Transcribe exactly the lines from the one holding "Open the スナップ menu item" to the end of the data below, including both of those lines and no others.

* Stored data *
------------------------------------

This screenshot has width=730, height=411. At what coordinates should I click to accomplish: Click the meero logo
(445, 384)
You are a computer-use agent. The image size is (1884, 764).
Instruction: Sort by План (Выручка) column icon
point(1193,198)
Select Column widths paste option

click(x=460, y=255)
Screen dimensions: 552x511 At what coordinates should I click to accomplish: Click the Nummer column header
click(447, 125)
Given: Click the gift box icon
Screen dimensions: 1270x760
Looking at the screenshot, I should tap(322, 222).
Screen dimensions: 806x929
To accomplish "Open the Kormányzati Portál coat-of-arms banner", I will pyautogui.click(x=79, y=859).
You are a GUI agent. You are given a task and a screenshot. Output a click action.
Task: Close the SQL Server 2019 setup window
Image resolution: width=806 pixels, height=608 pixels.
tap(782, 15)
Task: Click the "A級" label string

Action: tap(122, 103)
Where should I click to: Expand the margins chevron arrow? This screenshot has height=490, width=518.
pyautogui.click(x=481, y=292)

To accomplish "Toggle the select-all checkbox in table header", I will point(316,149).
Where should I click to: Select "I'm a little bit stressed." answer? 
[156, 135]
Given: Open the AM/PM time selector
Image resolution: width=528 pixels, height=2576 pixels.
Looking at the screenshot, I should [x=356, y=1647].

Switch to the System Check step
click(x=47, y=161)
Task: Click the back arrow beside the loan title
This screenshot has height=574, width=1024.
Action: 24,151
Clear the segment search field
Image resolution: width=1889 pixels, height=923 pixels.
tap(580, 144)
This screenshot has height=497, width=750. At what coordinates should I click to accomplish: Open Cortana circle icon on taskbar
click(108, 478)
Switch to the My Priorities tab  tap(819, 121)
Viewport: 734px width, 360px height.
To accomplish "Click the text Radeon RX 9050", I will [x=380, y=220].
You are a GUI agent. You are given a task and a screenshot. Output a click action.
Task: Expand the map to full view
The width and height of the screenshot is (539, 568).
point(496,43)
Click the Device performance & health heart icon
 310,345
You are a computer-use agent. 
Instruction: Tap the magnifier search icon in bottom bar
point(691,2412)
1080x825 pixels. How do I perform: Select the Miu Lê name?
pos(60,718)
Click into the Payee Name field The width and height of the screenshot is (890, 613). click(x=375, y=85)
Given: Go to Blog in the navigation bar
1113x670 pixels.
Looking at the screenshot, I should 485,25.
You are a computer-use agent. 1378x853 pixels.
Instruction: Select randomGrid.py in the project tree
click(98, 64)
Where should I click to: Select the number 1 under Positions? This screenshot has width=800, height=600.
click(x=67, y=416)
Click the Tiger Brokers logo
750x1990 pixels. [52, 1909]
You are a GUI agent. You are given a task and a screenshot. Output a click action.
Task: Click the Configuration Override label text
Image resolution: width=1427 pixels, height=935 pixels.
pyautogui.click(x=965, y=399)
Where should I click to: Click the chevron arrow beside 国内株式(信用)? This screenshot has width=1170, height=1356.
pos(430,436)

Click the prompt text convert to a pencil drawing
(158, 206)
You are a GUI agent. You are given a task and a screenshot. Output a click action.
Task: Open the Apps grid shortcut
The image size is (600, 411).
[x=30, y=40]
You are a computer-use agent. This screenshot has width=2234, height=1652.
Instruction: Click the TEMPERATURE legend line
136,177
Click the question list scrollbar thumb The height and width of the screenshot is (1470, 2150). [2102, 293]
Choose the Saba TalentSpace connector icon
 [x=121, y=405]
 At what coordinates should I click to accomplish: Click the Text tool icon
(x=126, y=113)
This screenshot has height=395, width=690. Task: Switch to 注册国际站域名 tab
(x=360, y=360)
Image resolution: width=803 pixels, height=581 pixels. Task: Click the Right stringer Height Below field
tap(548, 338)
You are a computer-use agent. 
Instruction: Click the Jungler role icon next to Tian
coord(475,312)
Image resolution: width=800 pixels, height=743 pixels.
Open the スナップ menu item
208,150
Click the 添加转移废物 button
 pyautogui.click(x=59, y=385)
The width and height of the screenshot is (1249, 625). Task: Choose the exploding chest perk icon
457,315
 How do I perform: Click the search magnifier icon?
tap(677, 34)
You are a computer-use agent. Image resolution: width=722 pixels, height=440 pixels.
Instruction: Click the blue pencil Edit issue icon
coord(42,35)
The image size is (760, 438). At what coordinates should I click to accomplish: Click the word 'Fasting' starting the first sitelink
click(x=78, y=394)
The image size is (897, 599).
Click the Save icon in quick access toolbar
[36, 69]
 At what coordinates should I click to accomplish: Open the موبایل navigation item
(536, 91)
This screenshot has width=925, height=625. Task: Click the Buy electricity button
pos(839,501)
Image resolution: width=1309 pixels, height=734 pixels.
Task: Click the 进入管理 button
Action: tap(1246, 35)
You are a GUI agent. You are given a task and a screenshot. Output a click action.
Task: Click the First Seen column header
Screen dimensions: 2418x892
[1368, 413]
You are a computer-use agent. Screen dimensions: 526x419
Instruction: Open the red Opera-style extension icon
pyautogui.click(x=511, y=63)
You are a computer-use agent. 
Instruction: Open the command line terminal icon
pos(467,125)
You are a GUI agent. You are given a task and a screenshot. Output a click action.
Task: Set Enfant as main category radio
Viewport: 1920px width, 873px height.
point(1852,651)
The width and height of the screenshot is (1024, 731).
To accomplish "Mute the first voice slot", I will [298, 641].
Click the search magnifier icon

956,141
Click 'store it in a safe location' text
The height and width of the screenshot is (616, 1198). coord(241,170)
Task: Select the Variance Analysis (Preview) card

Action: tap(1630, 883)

------------------------------------

* Written solution *
Open the スナップ menu item
208,150
Click the 添加转移废物 button
 pyautogui.click(x=59, y=385)
The width and height of the screenshot is (1249, 625). Task: Choose the exploding chest perk icon
457,315
 How do I perform: Click the search magnifier icon?
tap(677, 34)
You are a computer-use agent. Image resolution: width=722 pixels, height=440 pixels.
Instruction: Click the blue pencil Edit issue icon
coord(42,35)
The image size is (760, 438). At what coordinates should I click to accomplish: Click the word 'Fasting' starting the first sitelink
click(x=78, y=394)
The image size is (897, 599).
Click the Save icon in quick access toolbar
[36, 69]
 At what coordinates should I click to accomplish: Open the موبایل navigation item
(536, 91)
This screenshot has width=925, height=625. Task: Click the Buy electricity button
pos(839,501)
Image resolution: width=1309 pixels, height=734 pixels.
Task: Click the 进入管理 button
Action: tap(1246, 35)
You are a GUI agent. You are given a task and a screenshot. Output a click action.
Task: Click the First Seen column header
Screen dimensions: 2418x892
[1368, 413]
You are a computer-use agent. Screen dimensions: 526x419
Instruction: Open the red Opera-style extension icon
pyautogui.click(x=511, y=63)
You are a computer-use agent. 
Instruction: Open the command line terminal icon
pos(467,125)
You are a GUI agent. You are given a task and a screenshot. Output a click action.
Task: Set Enfant as main category radio
Viewport: 1920px width, 873px height.
point(1852,651)
The width and height of the screenshot is (1024, 731).
To accomplish "Mute the first voice slot", I will [298, 641].
Click the search magnifier icon

956,141
Click 'store it in a safe location' text
The height and width of the screenshot is (616, 1198). coord(241,170)
Task: Select the Variance Analysis (Preview) card

Action: tap(1630, 883)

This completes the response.